Le Petit journal ― 1er novembre 1901
Le long et étroit marché de la place d'Italie, installé derrière la mairie du treizième arrondissement, entre la rue Philippe-de-Champagne et la rue Coypel, n'existera bientôt plus.
La moitié de cette construction en fer et en briques sera conservée pour détenir, dit-on; le magasin de décors d'un théâtre de drame; l'autre moitié, en bordure de l'avenue des Gobelins, est presque entièrement démolie. Sa toiture a été enlevée ; de nombreuses fermes métalliques ont-été démontées il ne reste plus guère que les soubassements en briques.

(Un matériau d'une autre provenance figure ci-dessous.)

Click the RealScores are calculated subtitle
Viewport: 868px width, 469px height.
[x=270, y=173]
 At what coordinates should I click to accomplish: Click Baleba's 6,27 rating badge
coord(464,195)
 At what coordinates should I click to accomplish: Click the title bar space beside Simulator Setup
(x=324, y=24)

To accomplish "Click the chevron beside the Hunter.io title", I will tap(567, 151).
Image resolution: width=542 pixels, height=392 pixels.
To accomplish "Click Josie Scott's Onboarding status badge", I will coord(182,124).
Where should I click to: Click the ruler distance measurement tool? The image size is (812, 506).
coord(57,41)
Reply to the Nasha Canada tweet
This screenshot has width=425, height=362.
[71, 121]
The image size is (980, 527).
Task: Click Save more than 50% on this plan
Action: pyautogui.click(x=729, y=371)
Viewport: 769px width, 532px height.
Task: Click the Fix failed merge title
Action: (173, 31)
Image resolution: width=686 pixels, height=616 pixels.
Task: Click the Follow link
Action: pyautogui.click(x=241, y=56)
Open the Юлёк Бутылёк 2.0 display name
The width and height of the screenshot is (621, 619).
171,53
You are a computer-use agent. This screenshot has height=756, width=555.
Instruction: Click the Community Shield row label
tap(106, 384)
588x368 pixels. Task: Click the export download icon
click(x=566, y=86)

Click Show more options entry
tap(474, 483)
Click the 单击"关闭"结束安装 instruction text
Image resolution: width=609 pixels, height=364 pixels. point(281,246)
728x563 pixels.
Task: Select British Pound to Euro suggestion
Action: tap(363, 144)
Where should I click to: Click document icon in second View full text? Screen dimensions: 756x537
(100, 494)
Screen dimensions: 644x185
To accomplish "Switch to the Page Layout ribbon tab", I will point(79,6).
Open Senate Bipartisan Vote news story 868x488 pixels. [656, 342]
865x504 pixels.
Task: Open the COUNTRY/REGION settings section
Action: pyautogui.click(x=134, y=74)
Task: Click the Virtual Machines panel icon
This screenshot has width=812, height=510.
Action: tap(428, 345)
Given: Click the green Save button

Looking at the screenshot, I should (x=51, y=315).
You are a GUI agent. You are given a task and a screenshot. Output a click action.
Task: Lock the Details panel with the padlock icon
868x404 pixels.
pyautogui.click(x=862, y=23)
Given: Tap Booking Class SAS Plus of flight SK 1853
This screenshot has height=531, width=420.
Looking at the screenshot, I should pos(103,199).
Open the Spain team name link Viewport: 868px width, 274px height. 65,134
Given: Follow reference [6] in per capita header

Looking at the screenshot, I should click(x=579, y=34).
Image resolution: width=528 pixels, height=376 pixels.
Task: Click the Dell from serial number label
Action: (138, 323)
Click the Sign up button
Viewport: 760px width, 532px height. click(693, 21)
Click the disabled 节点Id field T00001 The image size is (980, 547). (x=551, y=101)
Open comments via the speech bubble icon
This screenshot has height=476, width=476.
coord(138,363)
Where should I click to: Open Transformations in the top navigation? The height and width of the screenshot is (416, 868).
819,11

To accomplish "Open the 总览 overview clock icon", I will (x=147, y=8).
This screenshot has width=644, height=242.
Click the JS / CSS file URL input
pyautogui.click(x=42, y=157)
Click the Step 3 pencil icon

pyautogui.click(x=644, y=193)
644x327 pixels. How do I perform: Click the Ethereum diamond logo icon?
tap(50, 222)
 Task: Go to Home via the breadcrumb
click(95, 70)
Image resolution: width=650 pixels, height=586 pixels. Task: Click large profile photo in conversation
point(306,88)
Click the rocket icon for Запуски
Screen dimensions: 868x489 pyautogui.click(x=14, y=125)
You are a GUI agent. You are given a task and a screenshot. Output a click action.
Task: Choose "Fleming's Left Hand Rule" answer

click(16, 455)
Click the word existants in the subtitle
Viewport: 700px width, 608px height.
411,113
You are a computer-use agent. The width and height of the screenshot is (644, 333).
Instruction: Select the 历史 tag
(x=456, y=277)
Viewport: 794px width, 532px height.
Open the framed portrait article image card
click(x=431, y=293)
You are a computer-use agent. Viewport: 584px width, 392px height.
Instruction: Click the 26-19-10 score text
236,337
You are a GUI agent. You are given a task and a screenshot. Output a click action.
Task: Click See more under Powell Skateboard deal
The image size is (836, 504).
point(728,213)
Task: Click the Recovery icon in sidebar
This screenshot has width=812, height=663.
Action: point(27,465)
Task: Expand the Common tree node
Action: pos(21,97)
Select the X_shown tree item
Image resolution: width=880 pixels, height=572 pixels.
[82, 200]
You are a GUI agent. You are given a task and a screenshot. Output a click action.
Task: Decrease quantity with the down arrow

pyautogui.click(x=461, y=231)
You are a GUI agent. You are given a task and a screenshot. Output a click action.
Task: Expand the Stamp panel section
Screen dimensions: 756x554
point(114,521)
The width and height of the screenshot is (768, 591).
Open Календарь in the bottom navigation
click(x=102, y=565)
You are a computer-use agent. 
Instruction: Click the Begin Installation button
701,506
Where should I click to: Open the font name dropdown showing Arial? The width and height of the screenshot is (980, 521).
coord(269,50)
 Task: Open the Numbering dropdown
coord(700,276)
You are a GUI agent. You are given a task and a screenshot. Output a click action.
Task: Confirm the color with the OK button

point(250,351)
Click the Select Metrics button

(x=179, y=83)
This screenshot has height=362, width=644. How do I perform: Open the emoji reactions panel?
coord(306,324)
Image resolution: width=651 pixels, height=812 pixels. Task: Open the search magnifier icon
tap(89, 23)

Ce marché n'avait pas beaucoup de chalands; il a été remplacé par un marché volant sur le boulevard d'Italie.
Beaucoup de marchés locaux de Paris meurent ainsi de consomption ; ils sont détruits, remplacés par des maisons, par des squares ou bien ils sont ravalés au rôle de magasin, de grange ouverte à tous les vents. Ils abritent tristement des décors, images fardées et peu réelles de la nature, après avoir renfermé les produits naturels qui conservent la vie.

La partie du marché comprise entre la rue Primatice et le boulevard de l'Hôpital
subsista jusqu'aux années 1960 et disparut avec la construction du centre de police du XIIIe dont
l'ouverture était prévue pour la fin de l'année 1967.
En 1914, dans cette partie conservée, la
jeunesse des Beaux-Arts y organisa, le 22 juin, le bal annuel des QUAT'Z'ARTS sur le thème de la
guerre de Troie et de l'Illiade. Comme à l'habitude, les costumes étaient sommaires. (NdE)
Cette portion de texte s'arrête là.